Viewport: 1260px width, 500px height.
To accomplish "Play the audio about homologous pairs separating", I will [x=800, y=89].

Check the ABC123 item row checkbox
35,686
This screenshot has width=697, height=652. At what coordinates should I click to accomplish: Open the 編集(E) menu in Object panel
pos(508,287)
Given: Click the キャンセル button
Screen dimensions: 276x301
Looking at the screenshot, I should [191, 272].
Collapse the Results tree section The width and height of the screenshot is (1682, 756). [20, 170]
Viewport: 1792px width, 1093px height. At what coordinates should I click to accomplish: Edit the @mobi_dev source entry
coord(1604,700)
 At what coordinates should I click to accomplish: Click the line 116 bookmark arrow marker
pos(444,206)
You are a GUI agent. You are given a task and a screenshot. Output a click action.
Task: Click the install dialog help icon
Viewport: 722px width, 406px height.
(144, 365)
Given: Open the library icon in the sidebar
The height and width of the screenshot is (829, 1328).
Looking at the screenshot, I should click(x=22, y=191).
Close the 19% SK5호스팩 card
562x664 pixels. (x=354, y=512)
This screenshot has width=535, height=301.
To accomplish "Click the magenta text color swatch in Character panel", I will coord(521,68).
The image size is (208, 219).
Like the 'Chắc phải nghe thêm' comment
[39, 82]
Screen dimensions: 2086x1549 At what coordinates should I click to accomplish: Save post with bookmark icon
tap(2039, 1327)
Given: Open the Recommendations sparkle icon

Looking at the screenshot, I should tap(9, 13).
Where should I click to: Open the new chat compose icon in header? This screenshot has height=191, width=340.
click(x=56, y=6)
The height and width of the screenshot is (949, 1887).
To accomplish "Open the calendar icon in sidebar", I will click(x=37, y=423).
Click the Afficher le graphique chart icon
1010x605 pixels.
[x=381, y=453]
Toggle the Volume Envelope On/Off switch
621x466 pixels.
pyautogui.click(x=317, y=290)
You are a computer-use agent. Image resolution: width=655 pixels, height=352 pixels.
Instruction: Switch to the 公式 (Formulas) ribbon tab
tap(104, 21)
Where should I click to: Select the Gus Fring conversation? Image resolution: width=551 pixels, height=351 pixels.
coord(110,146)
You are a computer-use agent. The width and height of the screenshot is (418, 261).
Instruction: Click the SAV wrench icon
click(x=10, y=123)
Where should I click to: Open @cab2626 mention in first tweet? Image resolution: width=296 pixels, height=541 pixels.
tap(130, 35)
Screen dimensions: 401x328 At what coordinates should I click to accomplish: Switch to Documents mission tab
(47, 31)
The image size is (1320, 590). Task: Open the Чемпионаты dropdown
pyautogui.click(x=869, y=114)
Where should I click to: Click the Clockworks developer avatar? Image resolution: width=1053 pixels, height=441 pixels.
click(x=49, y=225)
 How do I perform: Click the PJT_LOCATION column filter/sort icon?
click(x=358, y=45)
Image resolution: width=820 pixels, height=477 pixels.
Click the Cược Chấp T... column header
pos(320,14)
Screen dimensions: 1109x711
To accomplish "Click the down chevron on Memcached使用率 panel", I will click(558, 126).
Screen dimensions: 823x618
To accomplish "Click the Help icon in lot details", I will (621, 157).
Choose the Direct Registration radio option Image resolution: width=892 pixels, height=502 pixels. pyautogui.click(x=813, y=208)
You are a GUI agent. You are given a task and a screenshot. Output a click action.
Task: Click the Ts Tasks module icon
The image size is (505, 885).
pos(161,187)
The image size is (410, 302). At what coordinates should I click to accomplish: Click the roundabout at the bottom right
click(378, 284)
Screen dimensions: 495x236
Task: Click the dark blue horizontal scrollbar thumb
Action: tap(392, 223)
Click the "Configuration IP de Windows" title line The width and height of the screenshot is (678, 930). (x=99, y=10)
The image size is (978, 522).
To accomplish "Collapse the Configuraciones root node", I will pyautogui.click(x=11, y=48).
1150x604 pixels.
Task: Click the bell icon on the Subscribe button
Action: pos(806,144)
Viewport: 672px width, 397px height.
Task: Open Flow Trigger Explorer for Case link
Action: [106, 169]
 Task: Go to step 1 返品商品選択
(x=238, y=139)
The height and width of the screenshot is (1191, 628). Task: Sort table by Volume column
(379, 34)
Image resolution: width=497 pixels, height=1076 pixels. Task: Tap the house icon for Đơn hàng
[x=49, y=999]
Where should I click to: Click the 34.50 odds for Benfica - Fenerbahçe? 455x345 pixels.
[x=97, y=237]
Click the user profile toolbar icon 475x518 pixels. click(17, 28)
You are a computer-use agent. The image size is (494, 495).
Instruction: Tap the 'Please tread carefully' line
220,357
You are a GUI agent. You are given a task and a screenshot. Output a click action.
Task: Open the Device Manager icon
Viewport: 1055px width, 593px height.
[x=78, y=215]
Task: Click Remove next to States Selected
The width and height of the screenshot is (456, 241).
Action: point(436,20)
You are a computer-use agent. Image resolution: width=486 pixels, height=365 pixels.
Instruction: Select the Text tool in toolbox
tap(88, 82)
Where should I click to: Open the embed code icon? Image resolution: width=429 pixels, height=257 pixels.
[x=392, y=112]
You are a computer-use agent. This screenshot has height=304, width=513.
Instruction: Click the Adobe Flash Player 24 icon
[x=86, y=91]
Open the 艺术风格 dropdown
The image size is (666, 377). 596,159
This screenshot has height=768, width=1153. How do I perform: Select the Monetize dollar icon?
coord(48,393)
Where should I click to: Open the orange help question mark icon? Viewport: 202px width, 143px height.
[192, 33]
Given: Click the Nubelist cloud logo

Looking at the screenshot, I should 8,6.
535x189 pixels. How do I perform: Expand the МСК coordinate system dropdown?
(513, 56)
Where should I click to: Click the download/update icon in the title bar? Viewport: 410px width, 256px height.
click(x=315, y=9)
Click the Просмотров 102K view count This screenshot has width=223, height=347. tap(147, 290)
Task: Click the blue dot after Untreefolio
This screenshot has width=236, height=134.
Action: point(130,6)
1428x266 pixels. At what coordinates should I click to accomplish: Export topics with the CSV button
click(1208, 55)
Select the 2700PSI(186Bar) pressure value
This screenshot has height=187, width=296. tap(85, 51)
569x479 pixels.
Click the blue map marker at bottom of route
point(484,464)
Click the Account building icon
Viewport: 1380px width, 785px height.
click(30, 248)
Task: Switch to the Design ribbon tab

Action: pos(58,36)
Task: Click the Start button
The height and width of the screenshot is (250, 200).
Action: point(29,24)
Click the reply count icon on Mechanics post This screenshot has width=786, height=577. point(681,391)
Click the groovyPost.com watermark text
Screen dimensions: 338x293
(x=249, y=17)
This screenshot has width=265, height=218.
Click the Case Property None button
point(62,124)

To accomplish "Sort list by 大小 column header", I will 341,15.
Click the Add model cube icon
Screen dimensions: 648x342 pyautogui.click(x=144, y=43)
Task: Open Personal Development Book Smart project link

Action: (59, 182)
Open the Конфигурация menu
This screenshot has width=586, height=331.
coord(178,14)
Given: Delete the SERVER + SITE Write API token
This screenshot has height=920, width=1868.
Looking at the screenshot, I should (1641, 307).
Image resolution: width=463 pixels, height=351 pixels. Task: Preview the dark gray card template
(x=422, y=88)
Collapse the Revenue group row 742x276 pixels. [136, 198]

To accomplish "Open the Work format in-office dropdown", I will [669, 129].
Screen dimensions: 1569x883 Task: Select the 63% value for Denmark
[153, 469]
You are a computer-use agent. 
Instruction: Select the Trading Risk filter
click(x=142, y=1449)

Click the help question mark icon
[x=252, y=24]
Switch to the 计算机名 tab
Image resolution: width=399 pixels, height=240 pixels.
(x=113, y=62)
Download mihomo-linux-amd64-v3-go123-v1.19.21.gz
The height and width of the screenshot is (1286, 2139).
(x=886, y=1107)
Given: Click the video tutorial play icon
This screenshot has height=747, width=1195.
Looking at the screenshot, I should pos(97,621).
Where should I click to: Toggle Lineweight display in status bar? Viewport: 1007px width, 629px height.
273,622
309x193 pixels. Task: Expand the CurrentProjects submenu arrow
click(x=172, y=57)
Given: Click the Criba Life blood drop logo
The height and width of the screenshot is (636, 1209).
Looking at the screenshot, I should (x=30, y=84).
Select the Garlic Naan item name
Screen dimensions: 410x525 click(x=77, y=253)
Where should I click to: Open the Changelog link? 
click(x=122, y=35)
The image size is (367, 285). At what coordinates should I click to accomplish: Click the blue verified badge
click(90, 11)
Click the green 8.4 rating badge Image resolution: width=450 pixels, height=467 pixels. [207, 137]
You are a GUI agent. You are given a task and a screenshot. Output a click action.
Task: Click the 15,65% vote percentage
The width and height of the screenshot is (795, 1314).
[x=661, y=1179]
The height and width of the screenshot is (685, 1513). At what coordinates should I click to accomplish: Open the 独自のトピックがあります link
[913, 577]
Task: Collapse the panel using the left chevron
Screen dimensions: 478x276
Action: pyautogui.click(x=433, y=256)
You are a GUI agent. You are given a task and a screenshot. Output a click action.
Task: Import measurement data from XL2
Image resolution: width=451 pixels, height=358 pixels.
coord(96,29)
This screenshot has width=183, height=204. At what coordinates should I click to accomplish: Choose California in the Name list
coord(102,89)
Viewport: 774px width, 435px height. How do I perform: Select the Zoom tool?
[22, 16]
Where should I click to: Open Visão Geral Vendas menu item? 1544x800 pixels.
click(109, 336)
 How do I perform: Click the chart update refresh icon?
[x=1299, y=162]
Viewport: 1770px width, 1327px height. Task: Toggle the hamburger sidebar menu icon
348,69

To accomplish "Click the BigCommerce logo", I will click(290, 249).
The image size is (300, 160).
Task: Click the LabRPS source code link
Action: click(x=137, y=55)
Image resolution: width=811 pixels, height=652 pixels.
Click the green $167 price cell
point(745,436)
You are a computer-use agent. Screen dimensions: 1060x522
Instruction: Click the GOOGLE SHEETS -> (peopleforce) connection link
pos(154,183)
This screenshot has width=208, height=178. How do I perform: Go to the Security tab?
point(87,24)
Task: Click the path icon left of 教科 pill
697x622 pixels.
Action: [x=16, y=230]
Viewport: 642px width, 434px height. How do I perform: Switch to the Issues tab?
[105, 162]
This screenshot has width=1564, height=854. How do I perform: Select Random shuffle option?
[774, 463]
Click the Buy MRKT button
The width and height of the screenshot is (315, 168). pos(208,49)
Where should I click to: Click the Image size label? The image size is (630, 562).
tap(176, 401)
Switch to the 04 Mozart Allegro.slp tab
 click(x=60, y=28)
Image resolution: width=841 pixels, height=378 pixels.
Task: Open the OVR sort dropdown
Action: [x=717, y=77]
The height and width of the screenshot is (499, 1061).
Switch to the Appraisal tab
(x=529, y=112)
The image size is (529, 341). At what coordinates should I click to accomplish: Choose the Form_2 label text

> [Direction] Can you give the data again from the line containing "Switch to the 04 Mozart Allegro.slp tab" through the line containing "(x=529, y=112)", inclusive, swapping "Appraisal" for "Review" and leaving everything else as it is?

> [Full solution]
Switch to the 04 Mozart Allegro.slp tab
 click(x=60, y=28)
Image resolution: width=841 pixels, height=378 pixels.
Task: Open the OVR sort dropdown
Action: [x=717, y=77]
The height and width of the screenshot is (499, 1061).
Switch to the Review tab
(x=529, y=112)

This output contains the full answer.